WorkMarket allows "buyers" to find workers, verify credentials, engage and onboard talent, manage work assignments and projects, process payments, and rate workers. For workers, WorkMarket provides a marketplace to search and apply for assignments, share resumes, and build digital portfolios. Both companies and workers use WorkMarket's dashboard to manage current assignments. Workers can use the mobile app to find and manage assignments.

==History==
CEO and founder Jeffrey Leventhal conceived of the idea for WorkMarket after founding and selling OnForce, a previous online marketplace business he started that helped manage IT talent. His industry experience led him to believe that there was an opportunity to provide a more efficient method for hiring and managing 1099 contractors. To form a founding team, Leventhal agreed to partner with Jeffrey Wald. In 2011, the company launched a beta version of the WorkMarket platform to a group of 20 companies. Initially, WorkMarket operated as an invitation-only service while it worked to build a large base of corporate clients.

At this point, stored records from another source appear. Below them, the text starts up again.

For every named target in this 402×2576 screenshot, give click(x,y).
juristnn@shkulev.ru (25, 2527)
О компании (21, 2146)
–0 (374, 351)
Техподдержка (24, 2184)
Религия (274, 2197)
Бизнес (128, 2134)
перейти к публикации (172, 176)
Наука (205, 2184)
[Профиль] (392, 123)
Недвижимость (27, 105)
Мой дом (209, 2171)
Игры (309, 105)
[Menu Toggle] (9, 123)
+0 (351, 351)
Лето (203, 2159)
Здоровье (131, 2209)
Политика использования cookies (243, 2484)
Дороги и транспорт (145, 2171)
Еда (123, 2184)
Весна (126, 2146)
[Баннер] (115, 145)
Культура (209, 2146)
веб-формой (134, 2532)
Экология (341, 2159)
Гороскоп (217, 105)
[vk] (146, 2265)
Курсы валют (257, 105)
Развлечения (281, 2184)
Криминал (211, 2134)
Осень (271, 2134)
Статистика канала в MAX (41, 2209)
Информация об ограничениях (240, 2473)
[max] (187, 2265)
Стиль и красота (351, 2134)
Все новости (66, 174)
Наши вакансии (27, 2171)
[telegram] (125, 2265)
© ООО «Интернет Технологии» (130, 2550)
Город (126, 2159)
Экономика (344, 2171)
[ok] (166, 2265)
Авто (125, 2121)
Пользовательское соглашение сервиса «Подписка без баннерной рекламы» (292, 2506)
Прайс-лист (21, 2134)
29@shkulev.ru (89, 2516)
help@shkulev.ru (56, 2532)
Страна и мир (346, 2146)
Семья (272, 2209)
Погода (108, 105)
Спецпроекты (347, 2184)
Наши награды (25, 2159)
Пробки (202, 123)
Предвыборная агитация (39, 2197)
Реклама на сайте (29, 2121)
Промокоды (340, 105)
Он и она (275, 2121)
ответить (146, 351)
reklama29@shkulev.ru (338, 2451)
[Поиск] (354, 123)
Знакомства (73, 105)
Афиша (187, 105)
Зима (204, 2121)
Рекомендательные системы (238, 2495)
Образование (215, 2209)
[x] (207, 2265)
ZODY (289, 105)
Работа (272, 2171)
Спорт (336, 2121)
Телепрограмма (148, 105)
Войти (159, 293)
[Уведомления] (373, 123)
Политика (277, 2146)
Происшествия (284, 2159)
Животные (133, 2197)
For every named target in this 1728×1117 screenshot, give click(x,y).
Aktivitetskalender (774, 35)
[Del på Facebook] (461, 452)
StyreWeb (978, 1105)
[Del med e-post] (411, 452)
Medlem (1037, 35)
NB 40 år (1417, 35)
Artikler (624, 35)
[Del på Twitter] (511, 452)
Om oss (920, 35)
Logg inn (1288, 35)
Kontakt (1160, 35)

In January 2015, WorkMarket hired Stephen DeWitt as its CEO.

WorkMarket's board of directors and advisor team includes Union Square Ventures' Fred Wilson, Spark Capital's Mo Koyfman, Jeffrey Leventhal, Tig Gilliam, and Jordan Levy. Tig Gilliam was named chairman in February 2015.

Between 2010 and 2017, WorkMarket raised a total of $60+ million in venture funding.

==Recognition==
Gartner recognized WorkMarket as a Cool Vendor in Procurement Sourcing in 2015. WorkMarket has also been featured in Spend Matters research.

Having experienced two-year growth of 581%, WorkMarket was named No. 20 on the 2014 list of Crain's New York Business Fast 50. WorkMarket has also been recognized by Forbes as one of America's Most Promising Companies for 2014.

Jeffrey Leventhal has also been honored as Staffing Industry Analysts Top 100 and he and Jeffrey Wald have been cited on the changing freelance economy by Bloomberg, Fortune, Huffington Post, Staffing Industry Analysts, CRN Magazine, Entrepreneur, IT Business Edge, U.S. News & World Report, and HR.com.